■ Exercise instructions
In the passage on blockchain below, write out word for word the part that starts at the words containing "Dr Catherine Mulligan: I" and ends after "to share data.".

Professor Michael Mainelli: The interesting thing about this technology is that it is about diminishing the role of natural monopolies that are formed by central third parties, so I would expect the industries that are most affected to be those that have been hampered by an inability to form an organisation at the centre for efficiency’s sake that hitherto would have abused its natural monopoly position. That leads to a host of areas: electricity transmission, insurance—particularly wholesale insurance—shipping, the entire nature of the sharing economy, health, media and identity systems. Those would all be areas where we have typically had troubles forming some form of central third party and we have feared it, because in effect this technology moves two of at least three functions of a central third party into the technology itself—the preservation of the record, where everybody has a copy and it is immutable. It is distributed across multiple machines, so it is secure and reliable. But that leaves the question that you struggled with earlier with Dr Broadbent: what is the validation procedure that is used at the tail end? That is the important thing that we need to address, and where the variety is in the system, not in the blockchains themselves.

Dr Catherine Mulligan: I would probably agree and would add that government is another industry that would be broadly affected by this technology, as well as local authorities.

The Lord Spens: I would add airlines and the travel industry. They have to share data and it is a natural home for someone who has to share data.

■ Data to examine
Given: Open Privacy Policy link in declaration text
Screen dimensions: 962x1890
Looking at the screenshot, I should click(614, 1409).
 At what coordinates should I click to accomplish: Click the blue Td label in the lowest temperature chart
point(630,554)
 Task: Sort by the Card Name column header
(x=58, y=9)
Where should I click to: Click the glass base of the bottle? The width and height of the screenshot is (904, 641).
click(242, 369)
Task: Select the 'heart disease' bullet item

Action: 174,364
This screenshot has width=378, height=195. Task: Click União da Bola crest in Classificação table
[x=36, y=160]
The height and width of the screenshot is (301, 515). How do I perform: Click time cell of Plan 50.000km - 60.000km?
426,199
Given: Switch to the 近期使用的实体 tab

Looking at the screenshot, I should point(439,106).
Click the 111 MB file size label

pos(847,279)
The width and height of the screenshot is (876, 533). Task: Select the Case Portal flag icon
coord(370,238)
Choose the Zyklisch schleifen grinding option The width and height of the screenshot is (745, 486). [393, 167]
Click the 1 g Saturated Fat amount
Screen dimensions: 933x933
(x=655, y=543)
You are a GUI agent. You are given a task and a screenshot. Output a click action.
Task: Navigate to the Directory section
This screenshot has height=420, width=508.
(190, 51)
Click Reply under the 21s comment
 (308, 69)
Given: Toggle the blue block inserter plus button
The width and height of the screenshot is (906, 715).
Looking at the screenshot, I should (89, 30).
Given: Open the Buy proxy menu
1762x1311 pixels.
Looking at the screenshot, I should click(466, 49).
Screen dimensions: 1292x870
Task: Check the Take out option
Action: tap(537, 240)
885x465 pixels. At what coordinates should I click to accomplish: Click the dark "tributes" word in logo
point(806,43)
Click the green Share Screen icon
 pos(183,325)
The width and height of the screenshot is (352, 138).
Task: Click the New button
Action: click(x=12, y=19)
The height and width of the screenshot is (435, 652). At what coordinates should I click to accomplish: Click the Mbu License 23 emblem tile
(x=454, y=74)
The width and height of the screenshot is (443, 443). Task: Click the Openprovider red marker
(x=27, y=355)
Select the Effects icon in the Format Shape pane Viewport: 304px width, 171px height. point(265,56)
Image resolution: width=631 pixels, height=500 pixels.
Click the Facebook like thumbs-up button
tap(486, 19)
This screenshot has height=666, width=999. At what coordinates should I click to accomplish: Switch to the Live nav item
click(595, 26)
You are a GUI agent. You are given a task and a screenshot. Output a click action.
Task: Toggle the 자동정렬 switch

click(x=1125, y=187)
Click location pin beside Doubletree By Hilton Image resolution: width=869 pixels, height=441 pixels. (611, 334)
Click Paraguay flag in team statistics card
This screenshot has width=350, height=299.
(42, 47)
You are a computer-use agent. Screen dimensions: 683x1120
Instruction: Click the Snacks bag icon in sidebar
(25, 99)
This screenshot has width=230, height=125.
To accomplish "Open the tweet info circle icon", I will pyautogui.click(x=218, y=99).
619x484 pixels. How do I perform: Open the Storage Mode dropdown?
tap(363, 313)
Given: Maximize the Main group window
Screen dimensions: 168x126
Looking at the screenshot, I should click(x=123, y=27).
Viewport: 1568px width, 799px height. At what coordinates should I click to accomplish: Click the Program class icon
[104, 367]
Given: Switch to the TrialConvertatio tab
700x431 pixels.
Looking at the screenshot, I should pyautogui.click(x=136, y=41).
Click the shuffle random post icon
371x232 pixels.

■ Task output
Dr Catherine Mulligan: I would probably agree and would add that government is another industry that would be broadly affected by this technology, as well as local authorities.

The Lord Spens: I would add airlines and the travel industry. They have to share data and it is a natural home for someone who has to share data.